Start of Extract
A trial is recruiting patients to test the gene-editing technology's ability to treat an inherited form of blindness caused by a mutation in the CEP290 gene.
People with a rare form of inherited blindness are being enrolled for the world's first in vivo human study of a CRISPR-based therapy, the Associated Press reported on July 25. The experimental treatment, developed by Massachusetts-based genome-editing company Editas Medicine and Ireland-based pharmaceutical firm Allergan, removes a deleterious mutation from cells in patients' retinas, and will be tested in 18 adults and children later this year.
"Today marks an important day for the inherited retinal disease community," Ben Yerxa, CEO of nonprofit Foundation Fighting Blindness, says in a press statement. "We are very excited to have another potentially life changing medicine enter the clinic and join Allergan and Editas in celebrating this milestone."
End of Extract
Start of Data
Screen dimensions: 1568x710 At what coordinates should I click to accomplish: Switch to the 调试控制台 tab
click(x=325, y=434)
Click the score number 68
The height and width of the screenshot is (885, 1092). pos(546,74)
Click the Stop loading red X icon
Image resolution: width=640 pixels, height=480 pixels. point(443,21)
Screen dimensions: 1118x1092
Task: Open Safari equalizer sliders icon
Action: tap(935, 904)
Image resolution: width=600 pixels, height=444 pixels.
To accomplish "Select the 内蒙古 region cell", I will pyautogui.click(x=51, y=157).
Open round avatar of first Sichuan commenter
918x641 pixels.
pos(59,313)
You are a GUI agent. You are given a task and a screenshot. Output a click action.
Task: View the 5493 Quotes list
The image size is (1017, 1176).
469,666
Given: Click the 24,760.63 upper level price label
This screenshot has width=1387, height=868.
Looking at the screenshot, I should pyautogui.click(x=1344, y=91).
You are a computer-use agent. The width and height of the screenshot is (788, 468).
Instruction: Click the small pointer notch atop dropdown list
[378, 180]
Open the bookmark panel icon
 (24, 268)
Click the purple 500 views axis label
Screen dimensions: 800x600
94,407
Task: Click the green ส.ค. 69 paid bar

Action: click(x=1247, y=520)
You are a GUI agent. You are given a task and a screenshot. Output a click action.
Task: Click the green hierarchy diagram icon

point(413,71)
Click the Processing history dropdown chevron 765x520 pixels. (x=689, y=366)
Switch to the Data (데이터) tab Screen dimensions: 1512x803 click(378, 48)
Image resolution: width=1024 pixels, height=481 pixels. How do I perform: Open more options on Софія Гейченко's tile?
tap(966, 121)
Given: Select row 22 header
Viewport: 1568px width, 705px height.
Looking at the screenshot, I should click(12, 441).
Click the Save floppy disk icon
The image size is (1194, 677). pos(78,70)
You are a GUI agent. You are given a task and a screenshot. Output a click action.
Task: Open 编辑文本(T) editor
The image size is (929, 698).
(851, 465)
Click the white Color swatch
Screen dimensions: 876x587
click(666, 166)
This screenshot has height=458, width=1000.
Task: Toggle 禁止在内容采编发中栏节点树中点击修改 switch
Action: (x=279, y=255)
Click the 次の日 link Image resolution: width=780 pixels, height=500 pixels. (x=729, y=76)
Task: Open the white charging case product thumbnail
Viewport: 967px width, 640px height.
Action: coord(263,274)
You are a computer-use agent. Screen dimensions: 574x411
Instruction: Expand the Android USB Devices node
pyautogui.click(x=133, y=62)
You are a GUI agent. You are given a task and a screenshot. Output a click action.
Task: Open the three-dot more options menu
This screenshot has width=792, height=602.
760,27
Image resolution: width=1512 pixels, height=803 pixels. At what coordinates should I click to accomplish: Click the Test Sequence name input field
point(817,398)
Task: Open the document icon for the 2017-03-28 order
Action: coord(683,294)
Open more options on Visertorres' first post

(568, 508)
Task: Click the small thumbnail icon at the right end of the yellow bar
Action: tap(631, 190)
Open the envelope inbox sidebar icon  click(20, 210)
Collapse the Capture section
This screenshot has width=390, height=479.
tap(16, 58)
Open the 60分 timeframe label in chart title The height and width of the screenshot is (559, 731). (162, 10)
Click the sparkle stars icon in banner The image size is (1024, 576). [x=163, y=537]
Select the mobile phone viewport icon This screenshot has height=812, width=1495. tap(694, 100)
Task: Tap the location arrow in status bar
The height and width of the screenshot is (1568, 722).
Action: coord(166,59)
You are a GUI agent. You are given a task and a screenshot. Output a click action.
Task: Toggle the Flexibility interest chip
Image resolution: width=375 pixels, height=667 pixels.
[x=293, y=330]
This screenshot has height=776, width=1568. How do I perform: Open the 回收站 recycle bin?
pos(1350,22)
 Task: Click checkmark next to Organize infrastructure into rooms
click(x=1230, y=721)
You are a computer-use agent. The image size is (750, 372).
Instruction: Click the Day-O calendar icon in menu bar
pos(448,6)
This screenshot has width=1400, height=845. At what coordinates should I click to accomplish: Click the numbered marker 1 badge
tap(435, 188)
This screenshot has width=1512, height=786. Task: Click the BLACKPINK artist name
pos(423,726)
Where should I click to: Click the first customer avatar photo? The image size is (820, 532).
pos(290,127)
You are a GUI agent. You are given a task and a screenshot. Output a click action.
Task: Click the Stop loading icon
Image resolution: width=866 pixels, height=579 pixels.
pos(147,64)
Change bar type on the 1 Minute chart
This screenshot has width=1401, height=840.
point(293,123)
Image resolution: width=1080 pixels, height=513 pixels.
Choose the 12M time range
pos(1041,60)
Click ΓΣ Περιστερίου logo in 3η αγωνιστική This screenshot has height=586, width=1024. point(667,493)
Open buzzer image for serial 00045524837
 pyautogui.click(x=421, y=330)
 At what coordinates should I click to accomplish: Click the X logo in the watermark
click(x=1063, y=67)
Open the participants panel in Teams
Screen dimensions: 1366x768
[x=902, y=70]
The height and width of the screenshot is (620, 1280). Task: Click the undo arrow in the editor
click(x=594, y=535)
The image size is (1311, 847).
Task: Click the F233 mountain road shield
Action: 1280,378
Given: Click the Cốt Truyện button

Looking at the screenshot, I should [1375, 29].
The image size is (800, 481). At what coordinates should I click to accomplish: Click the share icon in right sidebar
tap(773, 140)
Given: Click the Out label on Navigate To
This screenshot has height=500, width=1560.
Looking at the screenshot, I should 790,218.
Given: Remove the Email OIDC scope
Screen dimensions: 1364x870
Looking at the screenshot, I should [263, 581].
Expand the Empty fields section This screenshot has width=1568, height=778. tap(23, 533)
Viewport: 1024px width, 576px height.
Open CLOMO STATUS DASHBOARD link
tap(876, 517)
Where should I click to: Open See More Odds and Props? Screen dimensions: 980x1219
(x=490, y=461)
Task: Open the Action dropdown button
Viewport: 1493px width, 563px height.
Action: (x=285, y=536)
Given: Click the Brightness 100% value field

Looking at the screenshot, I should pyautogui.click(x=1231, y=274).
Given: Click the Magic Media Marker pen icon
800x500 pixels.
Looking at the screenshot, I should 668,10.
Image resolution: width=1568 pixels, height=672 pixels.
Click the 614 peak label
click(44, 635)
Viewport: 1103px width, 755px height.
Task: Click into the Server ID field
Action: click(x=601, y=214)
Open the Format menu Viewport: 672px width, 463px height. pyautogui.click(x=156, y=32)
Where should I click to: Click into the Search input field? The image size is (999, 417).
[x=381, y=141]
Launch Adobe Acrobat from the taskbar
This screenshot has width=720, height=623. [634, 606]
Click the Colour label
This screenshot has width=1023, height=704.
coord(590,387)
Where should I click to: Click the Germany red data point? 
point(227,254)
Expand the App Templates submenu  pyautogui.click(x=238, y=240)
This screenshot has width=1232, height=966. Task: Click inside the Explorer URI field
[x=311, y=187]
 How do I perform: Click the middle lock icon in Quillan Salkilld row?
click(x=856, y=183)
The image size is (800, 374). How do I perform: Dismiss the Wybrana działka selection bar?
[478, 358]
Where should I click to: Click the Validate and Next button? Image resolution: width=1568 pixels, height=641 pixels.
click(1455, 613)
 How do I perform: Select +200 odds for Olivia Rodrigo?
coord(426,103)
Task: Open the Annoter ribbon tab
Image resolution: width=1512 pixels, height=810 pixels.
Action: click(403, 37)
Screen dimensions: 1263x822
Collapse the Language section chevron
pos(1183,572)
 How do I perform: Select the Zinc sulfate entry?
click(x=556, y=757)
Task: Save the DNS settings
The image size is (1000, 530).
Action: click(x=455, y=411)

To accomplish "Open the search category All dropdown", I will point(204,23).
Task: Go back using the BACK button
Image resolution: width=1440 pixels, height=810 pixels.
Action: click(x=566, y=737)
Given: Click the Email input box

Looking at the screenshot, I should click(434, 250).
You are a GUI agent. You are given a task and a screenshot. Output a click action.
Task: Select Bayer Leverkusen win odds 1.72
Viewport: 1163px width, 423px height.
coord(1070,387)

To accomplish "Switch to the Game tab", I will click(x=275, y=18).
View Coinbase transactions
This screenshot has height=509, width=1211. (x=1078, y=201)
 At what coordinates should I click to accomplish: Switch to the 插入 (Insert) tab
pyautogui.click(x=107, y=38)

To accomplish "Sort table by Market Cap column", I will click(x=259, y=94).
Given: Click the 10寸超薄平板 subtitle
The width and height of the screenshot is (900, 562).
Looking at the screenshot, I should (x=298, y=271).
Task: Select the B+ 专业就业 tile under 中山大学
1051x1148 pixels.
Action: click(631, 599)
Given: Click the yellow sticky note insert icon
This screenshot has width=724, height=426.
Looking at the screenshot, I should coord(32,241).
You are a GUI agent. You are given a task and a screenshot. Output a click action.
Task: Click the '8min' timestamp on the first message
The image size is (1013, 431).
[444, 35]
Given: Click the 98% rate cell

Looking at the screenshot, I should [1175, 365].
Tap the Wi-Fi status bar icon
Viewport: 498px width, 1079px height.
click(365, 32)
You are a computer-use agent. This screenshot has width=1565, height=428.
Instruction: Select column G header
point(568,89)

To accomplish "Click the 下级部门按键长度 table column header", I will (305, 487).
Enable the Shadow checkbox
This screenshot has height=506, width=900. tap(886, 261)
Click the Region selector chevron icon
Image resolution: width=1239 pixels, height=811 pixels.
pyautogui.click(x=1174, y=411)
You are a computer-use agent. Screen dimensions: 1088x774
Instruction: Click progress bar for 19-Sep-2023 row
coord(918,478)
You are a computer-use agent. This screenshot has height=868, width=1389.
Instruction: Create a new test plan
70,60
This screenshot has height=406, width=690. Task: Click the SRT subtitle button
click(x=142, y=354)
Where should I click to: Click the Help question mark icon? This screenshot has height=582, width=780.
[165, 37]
End of Data
• **Complete the following**
1. Answer these questions using the CRISPR trial article.
(a) Which gene carries the mutation that causes the inherited blindness?
(b) In how many adults and children will the treatment be tested?
(c) What position does Ben Yerxa hold?
2. Write out the passage of the CRISPR trial article between "People with a" and "later this year.", inclusive.
3. Carry on the CRISPR trial article from where it stops.

• **Expected outputs**
1.
(a) The CEP290 gene.
(b) 18.
(c) He is CEO of the nonprofit Foundation Fighting Blindness.

2.
People with a rare form of inherited blindness are being enrolled for the world's first in vivo human study of a CRISPR-based therapy, the Associated Press reported on July 25. The experimental treatment, developed by Massachusetts-based genome-editing company Editas Medicine and Ireland-based pharmaceutical firm Allergan, removes a deleterious mutation from cells in patients' retinas, and will be tested in 18 adults and children later this year.

3.
The therapy is designed to treat people with a particular form of a disease known as Leber congenital amaurosis that is caused by a point mutation in a gene called CEP290. This particular mutation leads to abnormal splicing and dysfunctional production of the CEP290 protein, which plays an important role in the photoreceptors in the eye. Once injected under the retina, the therapy should cut out the mutation in the gene and restore normal splicing.
The trial differs from previous attempts to use CRISPR for therapeutic purposes, which have either been ex vivo (using cells extracted from patients and then replaced post-editing), or, controversially, in embryonic cells. Because the treatment is only applied locally to somatic cells, the changes it makes will not be heritable.